Un débat – dont le destin est peut-être éphémère – s’est ouvert depuis fin mai 2018 à propos de l’inscription dans la Constitution française de l’idée de bien commun. Son point de départ est une tribune publiée dans Le Monde du 29 mai 2018 : « Bien commun : “Une réforme sage et mesurée de notre Constitution est devenue une urgence” ». Comme l’indique le chapeau de l’article, « cinquante juristes, économistes et chercheurs [ont] appelé à subordonner juridiquement, dans la Constitution, la défense de la liberté d’entreprendre et de la propriété privée à la défense de l’intérêt général ». Une réponse critique, signée par quinze intellectuels, a été publiée dans le même quotidien le 19 juin, avec pour titre : « On commence par le “bien commun” et on finit par le Comité de salut public ». L’opposition tranchée entre les deux perspectives révèle l’importance qu’a prise aujourd’hui la notion de bien commun, ainsi que des notions associées comme celle de « biens publics mondiaux ». Cependant elle mérite un (modeste) éclaircissement, qui fait l’objet du présent billet.

L’éclaircissement en question concerne la définition du bien commun. En vérité, il n’est pas défini conceptuellement, mais en extension, c’est-à-dire par l’énumération des éléments qui le constituent. Cette définition extensionnelle se trouve dans la tribune du 29 mai, à propos, selon ses termes, de « notre incapacité à légiférer pleinement » du fait du caractère inviolable du droit de propriété et de la liberté d’entreprendre. Le bien commun comprend notamment l’absence de « travail des enfants dans les manufactures du bout du monde », la souveraineté alimentaire, la protection de la biodiversité, la lutte contre le changement climatique ou l’absence de tout « privilège des puissants à se soustraire à l’impôt », lequel est un aspect de la « distribution inégale des droits et devoirs » qui prévaut au sein des sociétés humaines et entre sociétés humaines. Ce dernier élément dénote le fait que le bien commun devrait constituer, du fait de son inscription souhaitable à l’article 34 de la Constitution, un obstacle aux « puissances privées » dont les intérêts peuvent nuire à l’intérêt général. En ce sens, il joue en quelque sorte un rôle protecteur ou négatif.

Le bien commun n’étant pas défini en fonction de son contenu conceptuel, on comprend que les auteurs de la réponse du 15 juin 2018 aient pu affirmer que « ce “bien commun” est assez flou pour se prêter aisément à tous les détournements politiques ». Point intéressant, le bien commun y est également abordé de façon négative puisque, dans le cadre de la « vision holistique de la société » qui serait défendue par les tenants de la tribune du 29 mai, il s’opposerait aux « projets et modes de vie individuels, par nature égoïstes ».

C’est ici qu’un éclaircissement s’avère utile.

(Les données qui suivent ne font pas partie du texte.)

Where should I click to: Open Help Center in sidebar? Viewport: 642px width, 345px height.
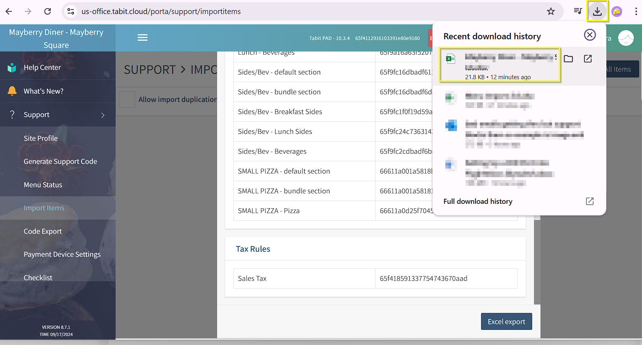click(x=42, y=68)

Il peut être exprimé de la façon suivante : si les auteurs de la tribune du 29 mai ne définissent pas conceptuellement, ou de façon substantielle, la notion de bien commun, c’est parce qu’il n’est pas utile de le définir conceptuellement. Une raison majeure provient des désaccords relatifs à cette notion. Même des définitions apparemment voisines peuvent dénoter des conceptions d’arrière-plan, philosophiques et religieuses, tout à fait divergentes sur la définition et le contenu du bien commun.

Cela signifie-t-il que les auteurs de la réponse 15 juin 2018 avaient raison d’insister sur son caractère « flou » ? Non, car il faut distinguer ce qui relève des conceptions d’arrière-plan ou des visions du monde de ce qui relève des croyances pratiques, qui sont directement reliées à l’action. Exprimons cette distinction dans le langage de Jacques Maritain, penseur catholique qui contribua à l’élaboration de la Déclaration universelle des droits de l’homme de 1948 et fut aussi l’auteur d’un essai sur le bien commun (1).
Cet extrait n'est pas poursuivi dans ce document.